説明

アミン型陰イオン交換繊維及びその製造方法

【課題】
従来の技術では困難であった拡散速度や吸着速度の課題を克服できる自由度の高い、被吸着元素を包み込み易い分子構造を有する捕集材を合成することができる。
【解決手段】
放射線グラフト重合法により、ポリオレフィン系繊維又はポリエチレン被覆ポリプロピレン繊維から成る不織布又は単繊維形状の基材に、N−ビニルホルムアミドをグラフト重合した後に、そのグラフト側鎖であるホルムアミド基をNaOH溶液で処理してアミノ基に変換したアミン型陰イオン交換繊維の製造方法。

【発明の詳細な説明】
【技術分野】
【0001】
本発明は、放射線グラフト重合法により、ポリオレフィン系繊維又はポリエチレンで被覆されたポリプロピレン繊維の芯鞘構造繊維からなる不織布又は単繊維形状の基材に、N−ビニルホルムアミドをグラフト重合した後に、そのグラフト側鎖であるホルムアミド基をNaOH溶液で処理してアミノ基に変換したアミン型陰イオン交換繊維及びその製造方法に関する。

**処理対象リスト:**
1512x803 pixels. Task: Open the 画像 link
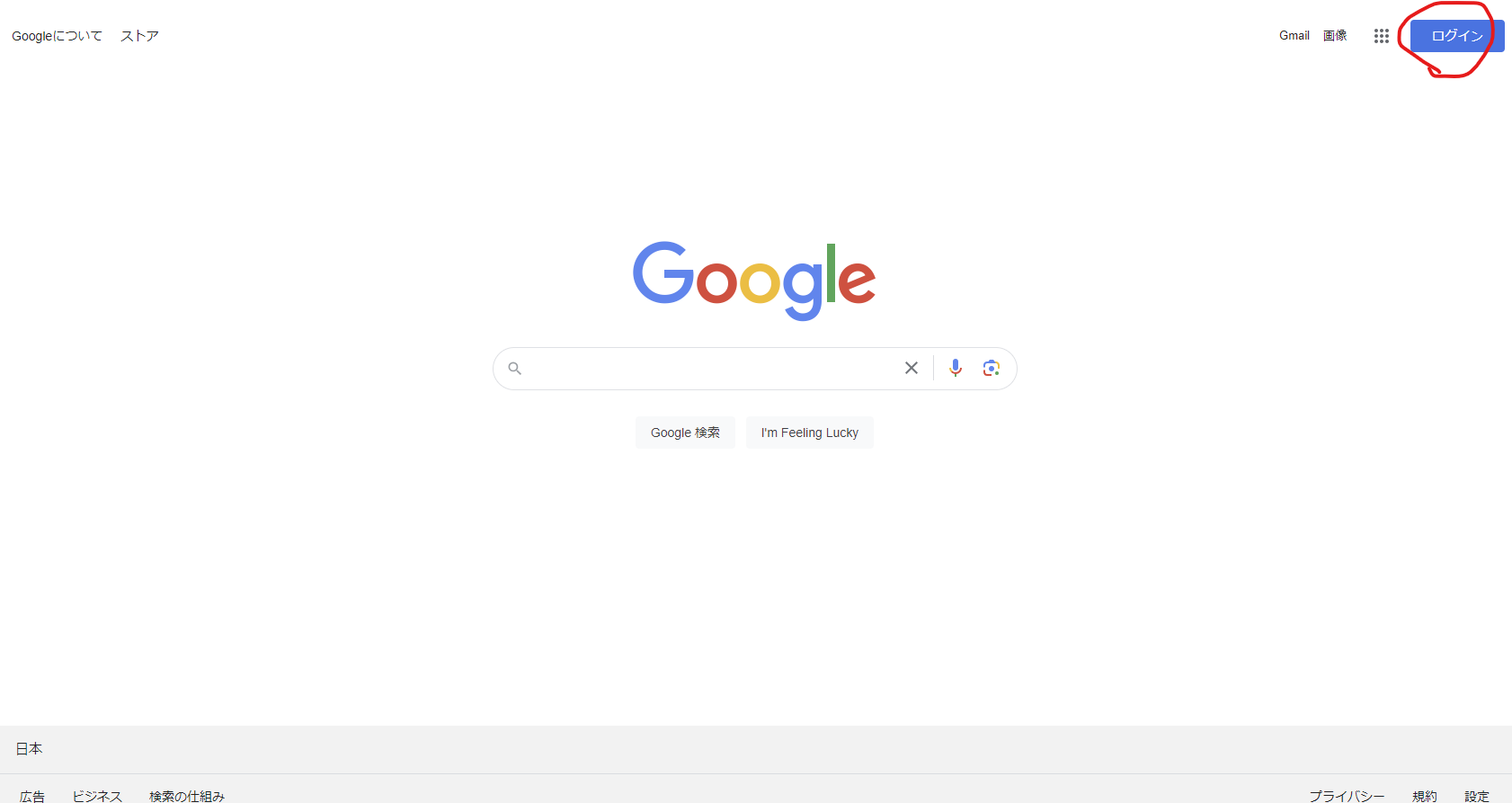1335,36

---

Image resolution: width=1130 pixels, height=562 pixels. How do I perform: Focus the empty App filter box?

---

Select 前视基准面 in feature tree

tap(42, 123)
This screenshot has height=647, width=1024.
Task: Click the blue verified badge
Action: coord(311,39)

**指示 A:**
抽出テキストでは、グラフト側鎖のホルムアミド基をアミノ基に変換するために何で処理するとされていますか。
**指示 B:**
リストの「Select 前视基准面 in feature tree」を含む行から「Action: coord(311,39)」を含む行まで(両端を含む)を、空行を除いて、「番号」と「内容」の2列からなるMarkdownの表として出力してください。

**想定解答 A:**
NaOH溶液で処理します。

**想定解答 B:**
| 番号 | 内容 |
|---|---|
| 1 | Select 前视基准面 in feature tree |
| 2 | tap(42, 123) |
| 3 | This screenshot has height=647, width=1024. |
| 4 | Task: Click the blue verified badge |
| 5 | Action: coord(311,39) |